YOUR GOAL:
Set down nothing but the lines from the one containing "Task: Go up one folder level arrow" to the final line of the material, exactly as written, and drop the pictures.

★ ★ ★ ★ ★ ★ ★

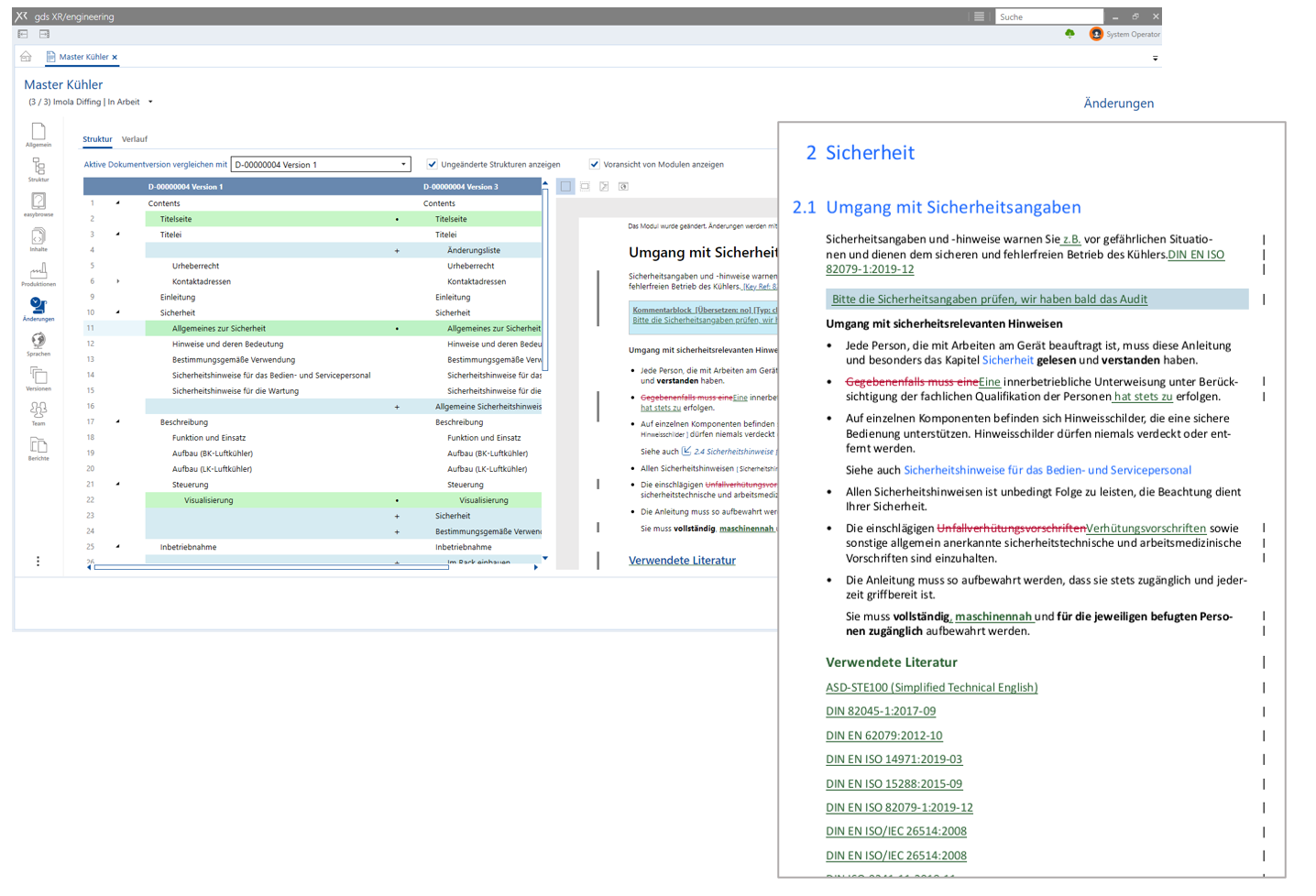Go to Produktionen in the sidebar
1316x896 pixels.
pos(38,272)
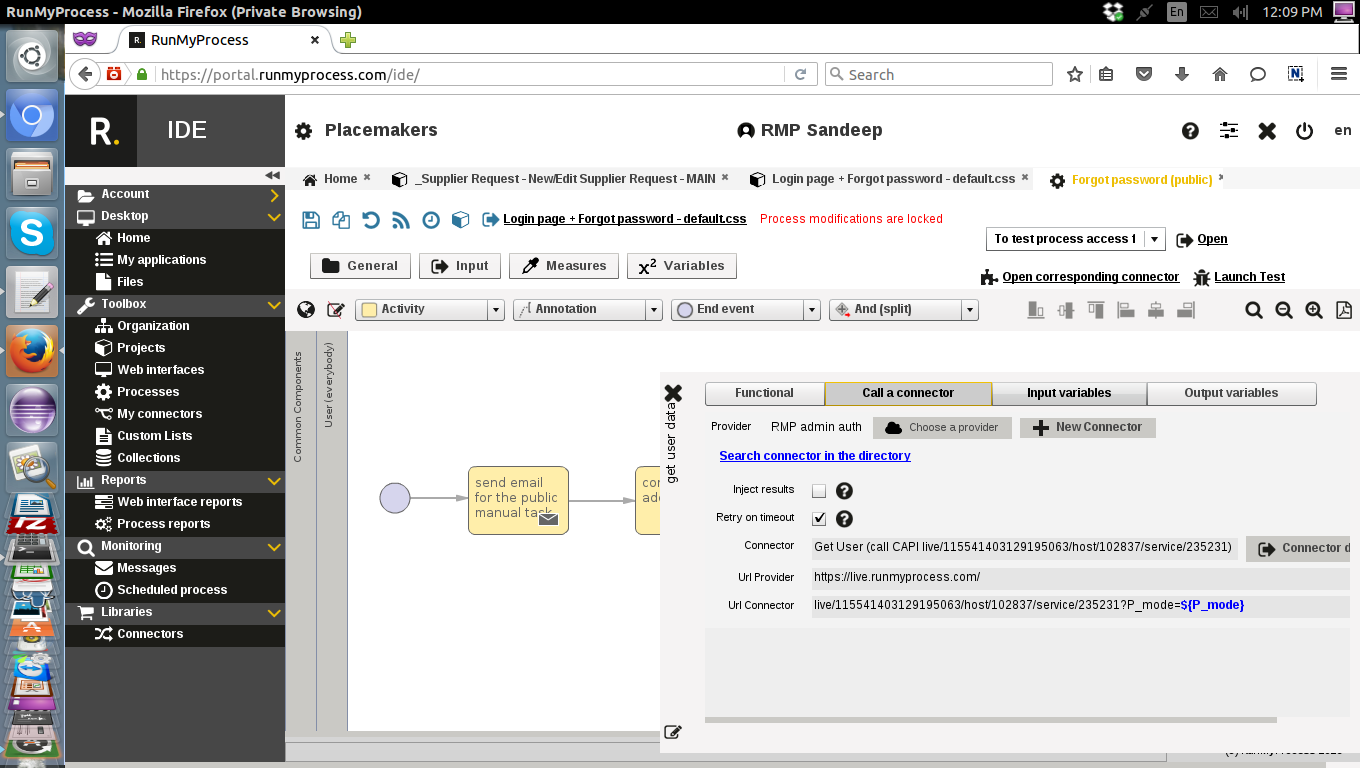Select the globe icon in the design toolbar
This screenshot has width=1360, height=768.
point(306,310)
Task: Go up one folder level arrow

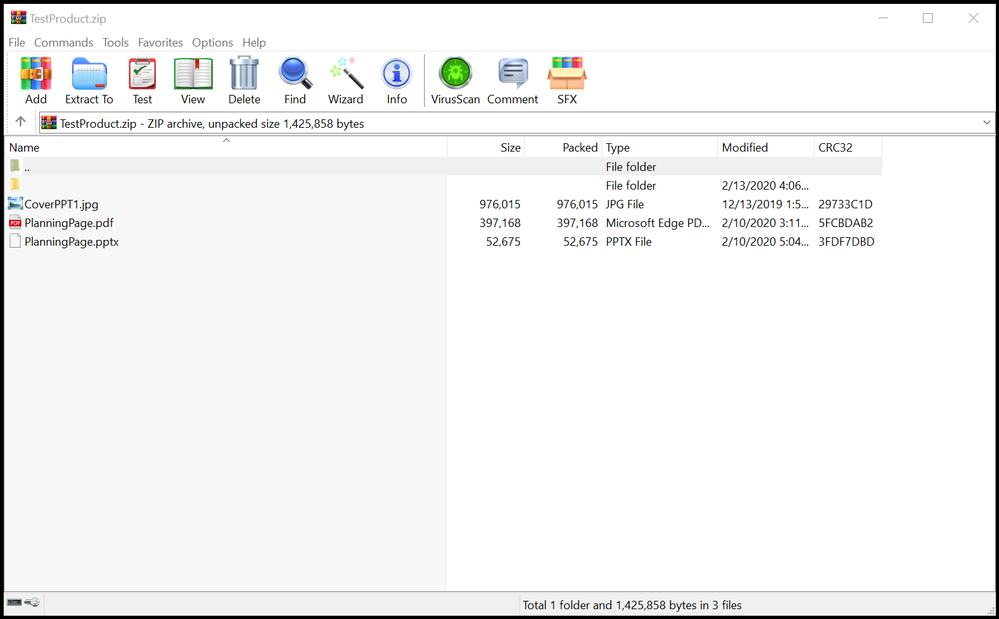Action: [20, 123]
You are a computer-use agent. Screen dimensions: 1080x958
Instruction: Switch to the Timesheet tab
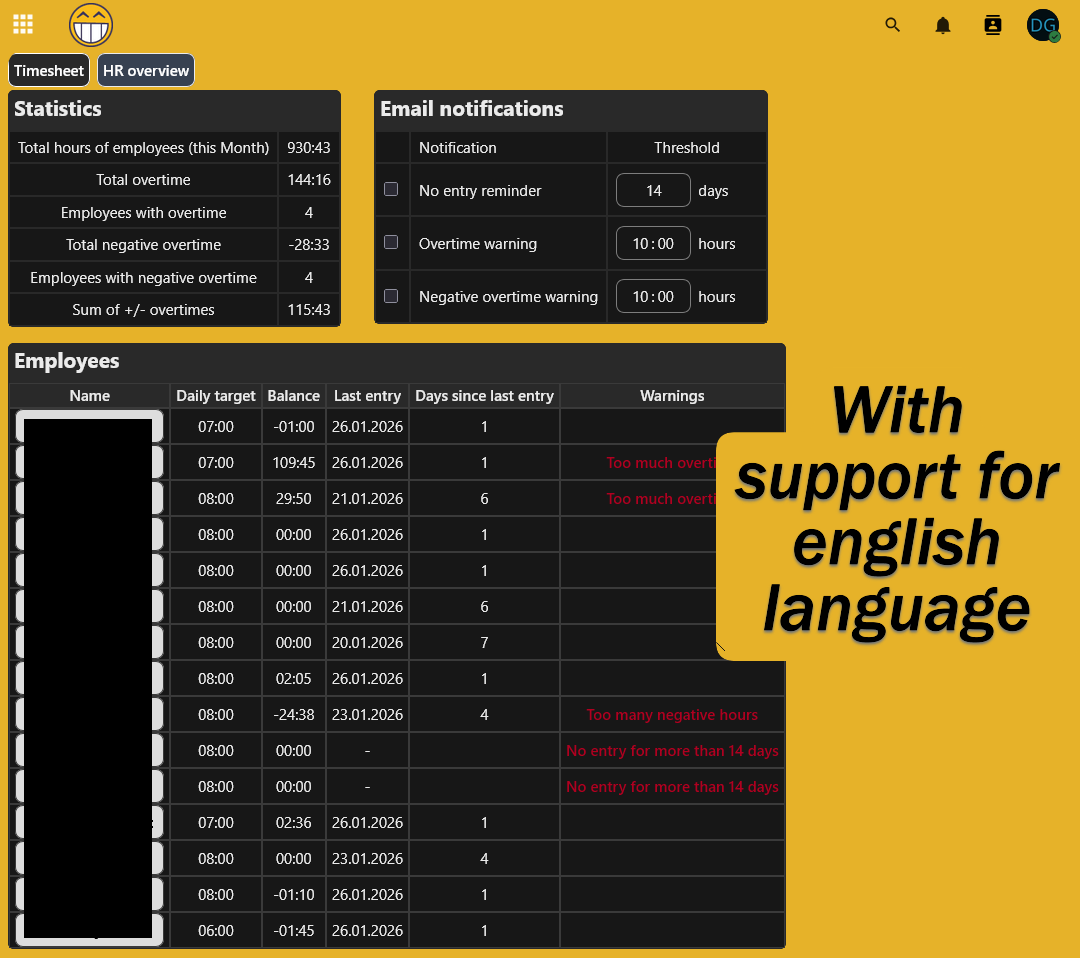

★ ★ ★ ★ ★ ★ ★

EXERCISE ANSWER:
Task: Go up one folder level arrow

Action: [20, 123]
You are a computer-use agent. Screen dimensions: 1080x958
Instruction: Switch to the Timesheet tab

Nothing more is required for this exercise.